Rewrite the records from the line containing "Open details for Full Feature Software" through the line containing "Action: (x=338, y=140)", replacing "TERMINAL" with "OUTPUT" and changing nothing else.

- _Records for the exercise_
##############################

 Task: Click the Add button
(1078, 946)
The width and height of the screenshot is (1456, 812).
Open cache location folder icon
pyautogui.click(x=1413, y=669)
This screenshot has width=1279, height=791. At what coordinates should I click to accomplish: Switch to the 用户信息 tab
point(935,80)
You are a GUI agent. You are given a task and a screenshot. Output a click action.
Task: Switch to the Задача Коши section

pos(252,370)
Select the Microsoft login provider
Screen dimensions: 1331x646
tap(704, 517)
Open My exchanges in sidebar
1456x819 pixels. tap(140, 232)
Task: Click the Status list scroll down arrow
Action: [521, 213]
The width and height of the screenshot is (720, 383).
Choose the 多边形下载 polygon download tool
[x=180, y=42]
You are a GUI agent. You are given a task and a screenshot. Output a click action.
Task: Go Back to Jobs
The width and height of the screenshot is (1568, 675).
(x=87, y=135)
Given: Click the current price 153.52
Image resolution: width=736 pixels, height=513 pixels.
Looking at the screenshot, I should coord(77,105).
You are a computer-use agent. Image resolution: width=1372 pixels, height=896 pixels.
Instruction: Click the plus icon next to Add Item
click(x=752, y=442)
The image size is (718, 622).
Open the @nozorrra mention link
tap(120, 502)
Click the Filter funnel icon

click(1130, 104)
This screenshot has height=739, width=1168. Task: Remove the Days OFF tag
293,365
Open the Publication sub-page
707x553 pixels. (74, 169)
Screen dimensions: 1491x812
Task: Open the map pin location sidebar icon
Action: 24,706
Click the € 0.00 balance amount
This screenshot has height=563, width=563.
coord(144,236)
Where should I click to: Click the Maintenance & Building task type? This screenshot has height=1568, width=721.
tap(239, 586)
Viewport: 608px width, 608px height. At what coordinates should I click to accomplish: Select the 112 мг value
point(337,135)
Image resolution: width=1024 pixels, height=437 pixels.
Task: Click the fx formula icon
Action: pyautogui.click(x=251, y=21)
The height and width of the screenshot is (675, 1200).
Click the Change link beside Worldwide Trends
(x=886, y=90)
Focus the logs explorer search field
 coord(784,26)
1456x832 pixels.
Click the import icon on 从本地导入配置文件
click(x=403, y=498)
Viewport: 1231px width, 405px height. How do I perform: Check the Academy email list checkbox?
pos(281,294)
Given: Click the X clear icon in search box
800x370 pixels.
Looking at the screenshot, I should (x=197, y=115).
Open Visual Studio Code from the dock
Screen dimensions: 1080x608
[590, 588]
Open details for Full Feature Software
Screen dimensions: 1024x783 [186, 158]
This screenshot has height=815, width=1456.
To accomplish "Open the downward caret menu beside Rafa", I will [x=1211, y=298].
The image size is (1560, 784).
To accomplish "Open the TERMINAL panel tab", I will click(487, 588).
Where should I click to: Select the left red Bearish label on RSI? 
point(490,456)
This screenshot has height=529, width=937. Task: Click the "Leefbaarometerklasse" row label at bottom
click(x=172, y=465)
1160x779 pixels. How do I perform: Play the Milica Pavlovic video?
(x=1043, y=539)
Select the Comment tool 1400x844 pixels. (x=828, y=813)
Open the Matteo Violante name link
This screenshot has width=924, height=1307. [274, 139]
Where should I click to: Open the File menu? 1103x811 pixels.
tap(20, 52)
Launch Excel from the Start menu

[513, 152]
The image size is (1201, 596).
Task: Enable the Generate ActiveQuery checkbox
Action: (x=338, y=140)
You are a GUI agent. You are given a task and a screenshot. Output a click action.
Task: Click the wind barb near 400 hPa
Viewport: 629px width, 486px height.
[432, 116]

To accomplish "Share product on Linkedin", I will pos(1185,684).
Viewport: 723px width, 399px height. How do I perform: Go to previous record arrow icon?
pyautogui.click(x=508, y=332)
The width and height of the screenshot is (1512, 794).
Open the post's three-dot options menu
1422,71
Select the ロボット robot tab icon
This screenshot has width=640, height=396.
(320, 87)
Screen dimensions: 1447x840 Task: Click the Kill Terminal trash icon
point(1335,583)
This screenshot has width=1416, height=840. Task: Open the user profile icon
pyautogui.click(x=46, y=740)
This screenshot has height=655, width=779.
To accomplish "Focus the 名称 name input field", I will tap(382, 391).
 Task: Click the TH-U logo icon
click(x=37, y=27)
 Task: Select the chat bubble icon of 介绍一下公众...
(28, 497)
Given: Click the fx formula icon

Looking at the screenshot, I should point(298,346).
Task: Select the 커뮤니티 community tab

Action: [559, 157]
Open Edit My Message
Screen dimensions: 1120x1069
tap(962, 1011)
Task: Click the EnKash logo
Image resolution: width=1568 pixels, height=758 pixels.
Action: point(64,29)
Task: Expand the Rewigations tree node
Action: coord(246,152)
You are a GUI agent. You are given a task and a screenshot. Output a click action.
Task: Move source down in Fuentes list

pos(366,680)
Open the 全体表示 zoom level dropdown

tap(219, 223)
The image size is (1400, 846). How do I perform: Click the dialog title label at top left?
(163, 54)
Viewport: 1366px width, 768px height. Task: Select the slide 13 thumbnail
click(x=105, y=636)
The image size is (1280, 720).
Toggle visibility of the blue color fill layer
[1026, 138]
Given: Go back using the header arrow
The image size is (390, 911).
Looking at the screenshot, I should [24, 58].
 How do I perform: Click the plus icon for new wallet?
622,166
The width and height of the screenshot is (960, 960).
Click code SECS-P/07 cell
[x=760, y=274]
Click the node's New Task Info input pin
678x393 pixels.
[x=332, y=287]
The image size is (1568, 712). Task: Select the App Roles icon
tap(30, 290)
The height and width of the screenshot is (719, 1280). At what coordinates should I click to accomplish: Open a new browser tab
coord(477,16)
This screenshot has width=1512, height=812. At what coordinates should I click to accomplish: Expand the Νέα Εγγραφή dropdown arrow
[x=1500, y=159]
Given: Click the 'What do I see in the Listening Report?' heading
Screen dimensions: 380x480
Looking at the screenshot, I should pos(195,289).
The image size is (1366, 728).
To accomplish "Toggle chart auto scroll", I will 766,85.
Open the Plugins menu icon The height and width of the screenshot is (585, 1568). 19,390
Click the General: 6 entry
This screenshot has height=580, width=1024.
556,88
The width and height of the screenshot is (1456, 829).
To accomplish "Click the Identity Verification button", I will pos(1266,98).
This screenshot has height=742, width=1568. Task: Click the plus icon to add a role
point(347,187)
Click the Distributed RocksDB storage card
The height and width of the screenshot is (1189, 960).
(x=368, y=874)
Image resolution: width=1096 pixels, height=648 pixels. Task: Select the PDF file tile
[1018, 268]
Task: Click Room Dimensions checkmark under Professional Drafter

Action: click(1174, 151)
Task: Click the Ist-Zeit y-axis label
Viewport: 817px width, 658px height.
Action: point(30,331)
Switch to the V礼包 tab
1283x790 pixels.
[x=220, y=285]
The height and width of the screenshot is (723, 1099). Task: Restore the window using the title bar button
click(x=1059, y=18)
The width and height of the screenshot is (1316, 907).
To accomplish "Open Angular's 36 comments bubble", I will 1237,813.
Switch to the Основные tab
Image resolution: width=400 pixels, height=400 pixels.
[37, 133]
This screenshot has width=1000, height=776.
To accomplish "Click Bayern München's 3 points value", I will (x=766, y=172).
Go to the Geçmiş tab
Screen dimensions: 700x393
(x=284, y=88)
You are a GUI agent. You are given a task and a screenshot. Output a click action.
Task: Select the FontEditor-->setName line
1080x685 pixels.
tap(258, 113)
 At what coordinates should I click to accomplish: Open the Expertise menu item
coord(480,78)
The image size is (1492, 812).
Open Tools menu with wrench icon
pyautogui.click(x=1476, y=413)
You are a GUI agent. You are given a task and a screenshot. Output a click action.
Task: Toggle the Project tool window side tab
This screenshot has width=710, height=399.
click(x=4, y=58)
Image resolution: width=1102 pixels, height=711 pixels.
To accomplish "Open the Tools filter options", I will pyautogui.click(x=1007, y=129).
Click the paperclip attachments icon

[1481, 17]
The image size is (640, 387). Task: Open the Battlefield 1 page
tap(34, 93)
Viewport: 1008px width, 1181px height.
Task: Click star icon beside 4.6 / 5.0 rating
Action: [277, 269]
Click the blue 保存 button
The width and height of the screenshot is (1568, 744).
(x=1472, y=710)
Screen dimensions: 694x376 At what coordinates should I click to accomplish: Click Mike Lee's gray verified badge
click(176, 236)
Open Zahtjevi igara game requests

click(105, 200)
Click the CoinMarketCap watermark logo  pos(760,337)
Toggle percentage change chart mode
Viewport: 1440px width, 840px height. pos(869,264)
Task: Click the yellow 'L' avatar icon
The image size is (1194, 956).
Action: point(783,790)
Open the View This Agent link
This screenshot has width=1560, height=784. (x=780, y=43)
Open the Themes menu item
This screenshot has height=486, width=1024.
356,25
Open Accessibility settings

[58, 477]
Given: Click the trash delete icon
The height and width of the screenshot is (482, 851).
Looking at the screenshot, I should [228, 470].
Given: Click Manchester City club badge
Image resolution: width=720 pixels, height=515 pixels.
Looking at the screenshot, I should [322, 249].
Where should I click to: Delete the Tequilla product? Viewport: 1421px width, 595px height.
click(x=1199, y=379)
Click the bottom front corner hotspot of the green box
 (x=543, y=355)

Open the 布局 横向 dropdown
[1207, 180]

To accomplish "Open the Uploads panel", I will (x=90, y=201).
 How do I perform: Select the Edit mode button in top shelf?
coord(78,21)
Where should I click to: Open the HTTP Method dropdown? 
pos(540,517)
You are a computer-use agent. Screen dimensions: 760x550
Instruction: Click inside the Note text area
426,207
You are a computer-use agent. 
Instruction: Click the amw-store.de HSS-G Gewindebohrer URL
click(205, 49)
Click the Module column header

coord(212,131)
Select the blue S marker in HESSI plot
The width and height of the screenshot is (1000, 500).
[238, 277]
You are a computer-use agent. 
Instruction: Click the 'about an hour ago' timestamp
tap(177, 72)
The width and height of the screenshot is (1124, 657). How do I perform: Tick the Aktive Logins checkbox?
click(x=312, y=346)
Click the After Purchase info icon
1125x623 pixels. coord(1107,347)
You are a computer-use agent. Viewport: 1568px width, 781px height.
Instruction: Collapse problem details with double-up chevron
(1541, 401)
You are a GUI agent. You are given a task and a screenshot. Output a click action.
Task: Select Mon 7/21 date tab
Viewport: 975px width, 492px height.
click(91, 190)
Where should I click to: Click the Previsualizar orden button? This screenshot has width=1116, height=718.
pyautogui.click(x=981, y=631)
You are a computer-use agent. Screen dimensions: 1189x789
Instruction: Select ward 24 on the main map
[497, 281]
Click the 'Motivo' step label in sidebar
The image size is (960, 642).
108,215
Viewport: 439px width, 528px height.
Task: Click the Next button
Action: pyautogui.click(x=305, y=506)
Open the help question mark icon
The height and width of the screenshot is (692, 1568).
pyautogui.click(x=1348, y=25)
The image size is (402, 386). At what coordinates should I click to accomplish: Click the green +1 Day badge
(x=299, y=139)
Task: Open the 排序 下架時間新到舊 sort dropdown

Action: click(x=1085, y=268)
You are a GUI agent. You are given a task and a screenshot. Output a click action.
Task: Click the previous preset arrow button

##############################

- _Exercise response_
Open details for Full Feature Software
Screen dimensions: 1024x783 [186, 158]
This screenshot has height=815, width=1456.
To accomplish "Open the downward caret menu beside Rafa", I will [x=1211, y=298].
The image size is (1560, 784).
To accomplish "Open the OUTPUT panel tab", I will click(487, 588).
Where should I click to: Select the left red Bearish label on RSI? 
point(490,456)
This screenshot has height=529, width=937. Task: Click the "Leefbaarometerklasse" row label at bottom
click(x=172, y=465)
1160x779 pixels. How do I perform: Play the Milica Pavlovic video?
(x=1043, y=539)
Select the Comment tool 1400x844 pixels. (x=828, y=813)
Open the Matteo Violante name link
This screenshot has width=924, height=1307. [274, 139]
Where should I click to: Open the File menu? 1103x811 pixels.
tap(20, 52)
Launch Excel from the Start menu

[513, 152]
The image size is (1201, 596).
Task: Enable the Generate ActiveQuery checkbox
Action: (x=338, y=140)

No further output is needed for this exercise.